飲み会の帰り道。お酒をたくさん飲み、おつまみも十分に食べたはずなのに、なぜか猛烈な空腹感に襲われる。
「今日は真っ直ぐ帰ろう」と心に誓っていたにもかかわらず、ラーメン屋の看板や漂ってくる豚骨の香りに吸い寄せられ、気づけば食券を買っている……。
多くの人が経験するこの「シメのラーメン」という現象。翌朝の胃もたれと自己嫌悪に苛まれながら、「自分は意志が弱い」と責めていないだろうか。
安心してほしい。実はこれ、あなたの意志の問題ではない。
お酒を飲んだあなたの体内で、「肝臓のパニック」と「脳の誤作動」が引き起こした、極めて生理的な欲求(サバイバル本能)によるものなのだ。
本稿は、飲酒後の人体で何が起きているのか、そのメカニズムを解剖生理学の視点から解き明かすレポートである。
第一章:肝臓が直面する「緊急事態」
なぜお腹がいっぱいなのに空腹を感じるのか。その答えは、沈黙の臓器とも呼ばれる「肝臓」の働きにある。

- 肝臓の「2つの仕事」
肝臓には大きく分けて2つの重要な役割がある。- エネルギー管理: 糖分を貯蔵し、空腹時(睡眠中など)に血液中へ少しずつ糖を放出して、血糖値を一定に保つ仕事。
- 解毒作用: 体内に入ってきたアルコールなどの毒素を分解し、無害化する仕事。
- アルコール分解による「大パニック」
- お酒を飲むと、肝臓は「毒が入ってきた!」と緊急事態を察知し、すべてのリソースをアルコールの分解(解毒)に全振りする。
すると、本来行っていたはずの「血液中に糖を放出して血糖値を保つ」という通常業務がストップ、あるいは著しく低下してしまう。
- お酒を飲むと、肝臓は「毒が入ってきた!」と緊急事態を察知し、すべてのリソースをアルコールの分解(解毒)に全振りする。

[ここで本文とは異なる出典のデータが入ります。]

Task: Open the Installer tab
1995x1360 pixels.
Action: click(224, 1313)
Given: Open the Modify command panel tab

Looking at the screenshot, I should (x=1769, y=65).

「ええーっ!肝臓さんがアルコール処理で手一杯になって、糖分の管理をサボっちゃってたんだブー!?ブラック企業みたいな状態だブー!」
第二章:「偽りの飢餓」と脳のSOS
肝臓が糖の供給をサボった結果、体内では何が起きるのか。

- アルコール誘発性の低血糖
- 血液中の糖分が減少し、軽い「低血糖」状態に陥る。
すると、脳は「エネルギーが足りない! このままでは餓死する!」と強烈なパニック(SOS)を起こし、胃の中身に関わらず猛烈な空腹感を作り出すのだ。これが飲酒後の「偽りの飢餓感」の正体である。
- 血液中の糖分が減少し、軽い「低血糖」状態に陥る。
- 体が求める「糖と塩と水」
- 脳が最も手っ取り早くエネルギー(糖)に変換できるのが、炭水化物である。
さらに、アルコールの利尿作用によって体内の水分と塩分(電解質)も大量に失われている。
つまり、飲酒後の体は「炭水化物(糖)」と「塩分」と「水分」を、喉から手が出るほど欲している状態なのだ。
- 脳が最も手っ取り早くエネルギー(糖)に変換できるのが、炭水化物である。

「お腹は減ってないのに、脳みそが『死にそうだから食え!』って勘違いして命令を出してたんだブー!?脳のバグ恐るべしだブー!」
第三章:なぜ「ラーメン」が最適解なのか?
体が求めている成分を理解すれば、なぜラーメン屋に吸い寄せられるのかが完璧に腑に落ちるはずだ。

- 麺(炭水化物)= すぐに糖に変わるエネルギー源
- スープ(塩分・脂質)= 失われた電解質の補給と、脳の報酬系(快感)の刺激
- スープ(水分)= 脱水状態の解消
ラーメンは、飲酒後の危機的状況にある人体が求める3つの要素を、一杯のどんぶりで同時に満たしてくれる「究極のリカバリー・フード」なのである。
(※同じ理由で、お茶漬けやうどん、おにぎりを食べたくなるのも、生理学的に極めて理にかなっている)
終章:本能への理解と、大人の自制心
結論として、飲んだ後のシメのラーメンは「意志の弱さ」ではなく、「肝臓の機能低下による低血糖と、それを補おうとする脳の強力な防衛本能」が引き起こした必然的行動であった。
あの一杯が格別においしく感じるのは、あなたの体が「今、まさにこれが必要だ」と歓喜しているサインなのだ。
しかし、だからといって深夜のラーメンが健康に良いわけではない。アルコール分解で疲弊しきった胃腸に大量の脂質と塩分を流し込めば、翌日の胃もたれや長期的な肥満(カロリーオーバー)は避けられない。
「体が求めているから仕方ない」と本能に従うか。それとも、「これは脳の誤作動だ」と理性を働かせて家路を急ぐか。
次に赤提灯の前を通りかかった時、このメカニズムを知っていれば、少しだけ冷静な判断ができるかもしれない。